Ten years later, the patient developed FUO resistant to antibiotics; he was admitted in Infective Disease Department where a transesophageal echocardiography (TEE) showed many vegetations on the leads: the biggest one (2 cm × 3 cm) in the right ventricular lead, near tricuspid valve, without continuity with it. Left ventricular ejection fraction (LVEF) was 55%. Blood tests showed the following: white blood cell 15670/uL (89,9% neutrophils), C-reactive protein 110 mg/l, and procalcitonin 0.9 ng/ml. Different blood cultures were done at admission and were positive to Staphylococcus epidermidis. The patient was treated with Daptomycin and Linezolid for 20 days; later on the blood cultures became positive for Staphylococcus capitis and then to Staphylococcus Hominis subsp. hominis, while the patient experienced a progressive decay of the general state, without fever. The TEE, performed about two months later during the therapy, showed reduction of vegetations (the greater one, located on the right ventricular lead, measured 1.1 × 0.9 cm) and a sharp decrease of LVEF (25–30%).

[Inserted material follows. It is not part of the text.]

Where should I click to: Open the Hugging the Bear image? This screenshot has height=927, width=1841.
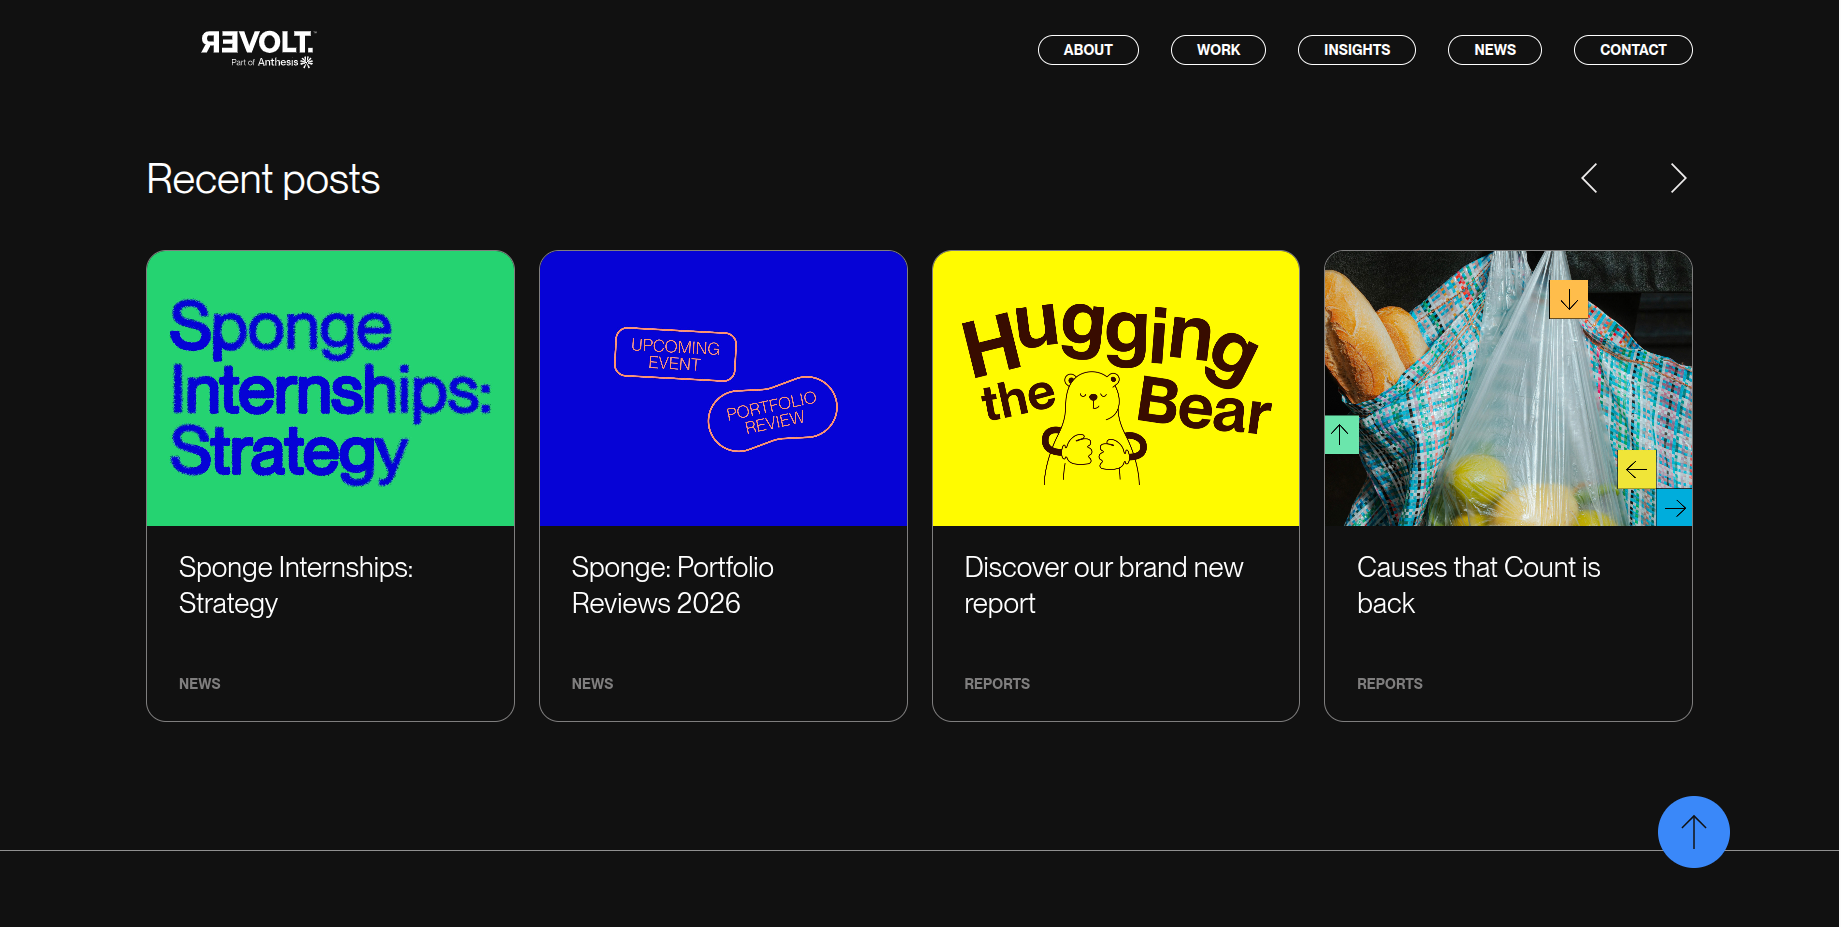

The patient was transferred to Cardiology Unit because of two inappropriate ICD’s shocks and the evidence of reduction of pacing impedances of RV Riata lead, associated with electrical noise. Fluoroscopy showed the externalization of Riata lead’s conductors (Figure 1). The patient underwent transvenous leads extraction. The lead showed three outsourcing instances of conductors in the caval, atrial, and ventricular tracts where numerous adhesions and vegetations were evident (Figure 2). The procedure was successfully completed. The cultures set on the extracted leads were positive to St. hominis. The blood cultures became negative but the patient received antibiotic therapy with Daptomycin and Linezolid for fourteen days because the TEE showed a residual thin floating mass 4 cm in length in the right atrium (ghost). The general state improved and the patient refused ICD reimplantation. At discharge blood tests showed the following: white blood cell 5530/uL (64,4% neutrophils), C-reactive protein 8.5 mg/l, and procalcitonin < 0,1 ng/ml. Currently the patient is regularly followed up in our electrophysiology outpatient clinic. Two months later, a transthoracic echocardiography confirmed the thin atrial mass (ghost) and an improvement of LVEF (35%).

3. Discussion

Externalized Riata lead is a known problem and this case is an example of CIED’s transvenous extraction because of an endocarditis with a supervened lead’s electrical malfunction. The endothelial lesions and alterations of flow near an externalized lead represent the prime mover for the expression of prothrombotic factors and the formation of thrombi [4]. Blood clots can be a culture medium for bacterial species that are found during transient bacteremia. Alteration of flow due to an externalized Riata could have represented the starting point for the endocarditis. The continuous expression of adhesion factors close to an externalized lead may have determined that different bacterial species, during transient bacteremias, have been multiplied resulting in polymicrobial endocarditis. The prolonged septic state, through the expression of proinflammatory factors, may have been responsible for the marked decline in LVEF [5]. The endocarditis could have been a consequence of the lead’s outsourcing; the lead dysfunction appeared later. CIED’s transvenous extraction has allowed a rapid improvement in the clinical state.

4. Conclusion

Externalized Riata lead is a known problem. This clinical case is an example of an endocarditis most likely resulting from outsourcing of the lead. The quarterly or half yearly monitoring of electrical parameters of these leads should be accompanied by a continuous clinical monitoring of the patient in order to identify early signs of infection suspected for endocarditis.

Competing Interests

The authors declare no conflict of interests.